Exadata Interview Questions - Smart Scan

What is Smart Scan?

The data search and retrieval processing can be offloaded to the Exadata Storage Servers. This feature is called Smart Scan. Using this Smart Scan, Oracle Database can optimize the performance of operations that perform table and index scans by performing the scans inside Exadata Storage Server, rather than transporting all the data to the database server.

Smart Scan capabilities includes:

  • Predicate Filtering
  • Column filtering
  • Join Processing

What is predicate filtering and what all conditional operators are supported by predicate filtering?

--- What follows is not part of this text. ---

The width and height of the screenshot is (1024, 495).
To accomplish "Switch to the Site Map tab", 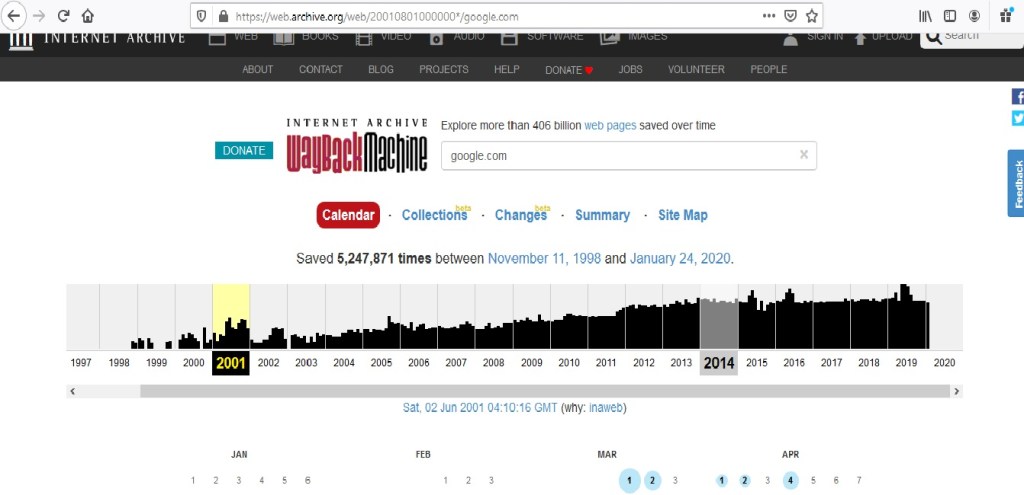I will [x=682, y=215].
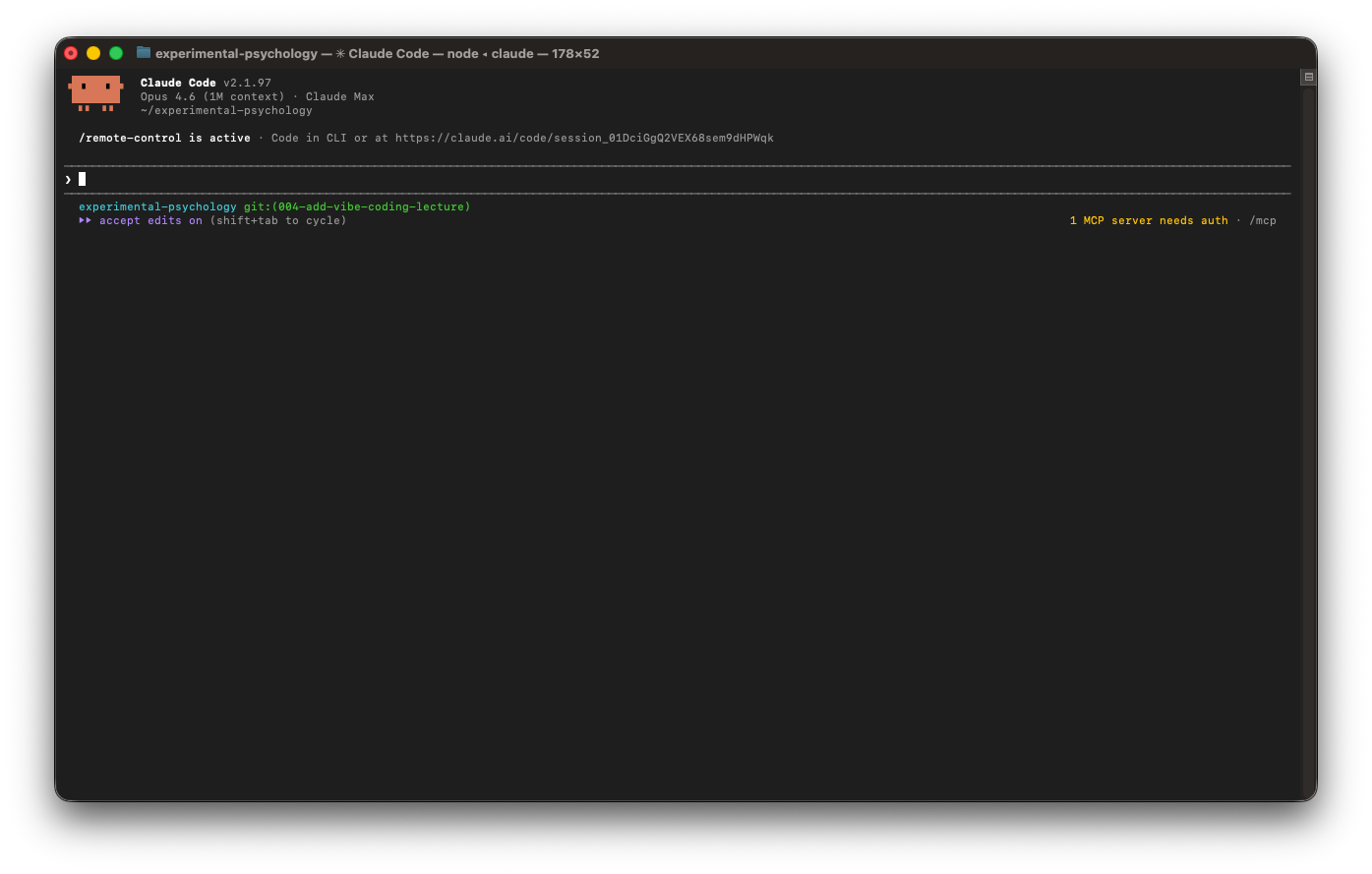
Task: Click the experimental-psychology project name in the status line
Action: click(x=157, y=207)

Exadata Storage Server enables predicate filtering for table scans. Rather than returning all the rows for the database to evaluate, Exadata Storage Server returns only the rows that match the filter condition.

In addition, many common SQL functions can be evaluated by Exadata Storage Server during predicate filtering. The definitive list of which functions are offloadable for your particular version is contained in V$SQLFN_METADATA.

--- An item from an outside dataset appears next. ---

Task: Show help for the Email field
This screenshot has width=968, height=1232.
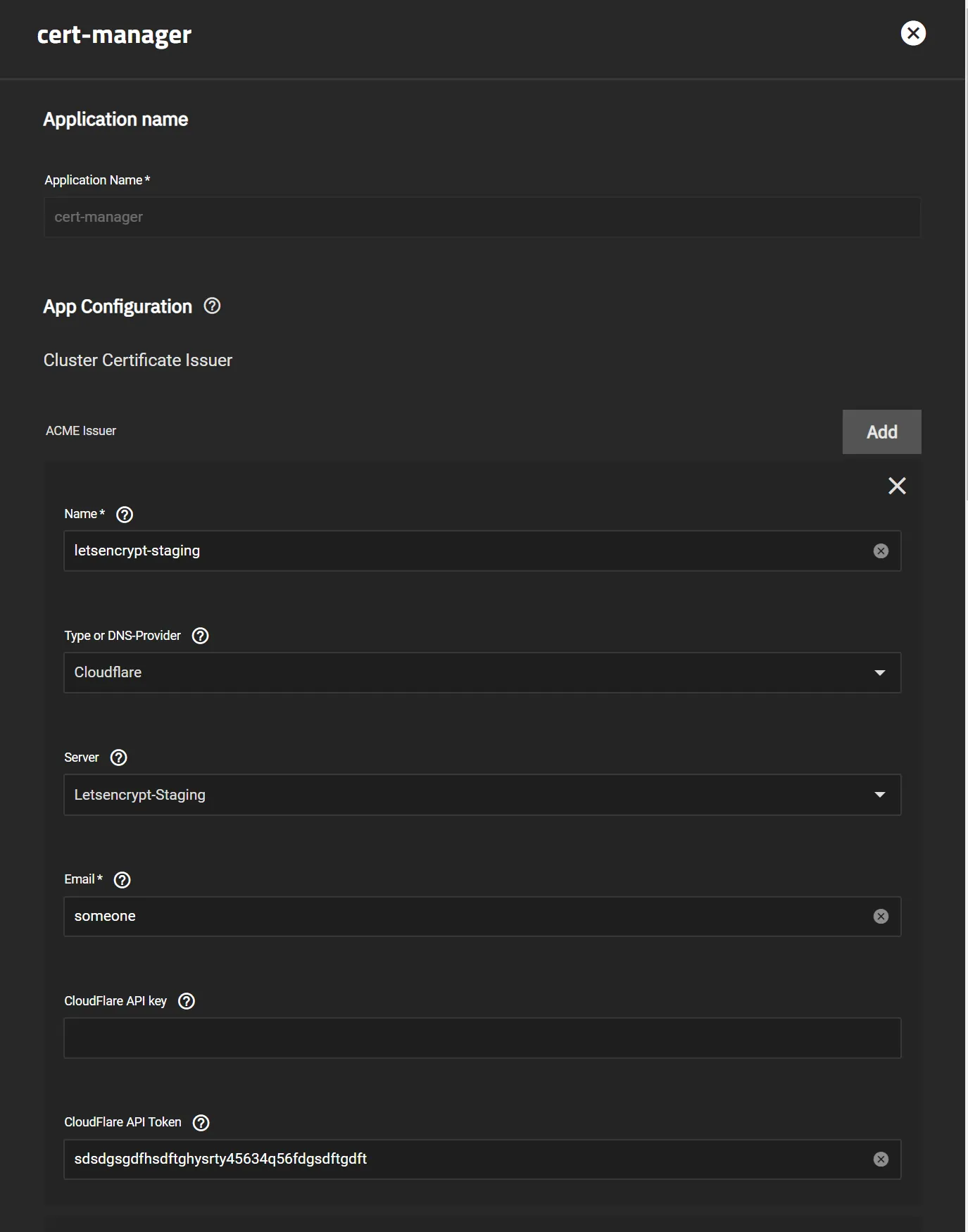Action: coord(122,880)
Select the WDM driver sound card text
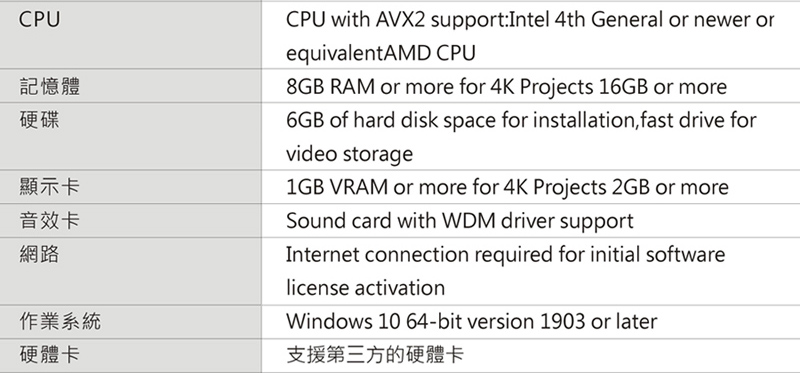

SQL> select * from v$sqlfn_metadata where offloadable = 'YES';

A list of conditional operators that are supported by predicate filtering include =, !=, <, >, <=, >=, IS [NOT] NULL, LIKE, [NOT] BETWEEN, [NOT] IN, EXISTS, IS OF type, NOT, AND, OR.

What is Bloom Filter?

Offloaded joins are accomplished by creating what is called a bloom filter.

A Bloom filter, conceived by Burton Howard Bloom in 1970, is a space-efficient probabilistic data structure that is used to test whether an element is a member of a set. The properties of a Bloom filter make is a very efficient way of determining which values are not in a set. This is very useful for processing join conditions where a significant proportion of the data does not fulfill the join criteria.

Oracle Database 10g Release 2 first used Bloom filters to optimize parallel join operations. When two tables are joined via a hash join, the first table (typically the smaller table) is scanned and the rows that satisfy the WHERE clause predicates (for that table) are used to create a hash table. During the hash table creation, a Bloom filter bit string is also created based on the join column. The bit string is then sent as an additional predicate to the second table scan. After the WHERE clause predicates relating to the second table are applied, the resulting rows are tested using the Bloom filter. Any rows rejected by the Bloom filter must fail the join criteria and are discarded. Any rows that match using the Bloom filter are sent to the hash join.

With Exadata, the Bloom filter is passed to the storage servers as an additional predicate. Processing the Bloom filter inside Exadata Storage Server can reduce the amount of data transported to the database server to process a join, which in turn can speed up query performance.

Will bloom filter work with all type of joins?

No, bloom filter works only with hash joins.

Does Smart Scan work with encrypted and compressed data?

Yes, smart scan works with encrypted and compressed data.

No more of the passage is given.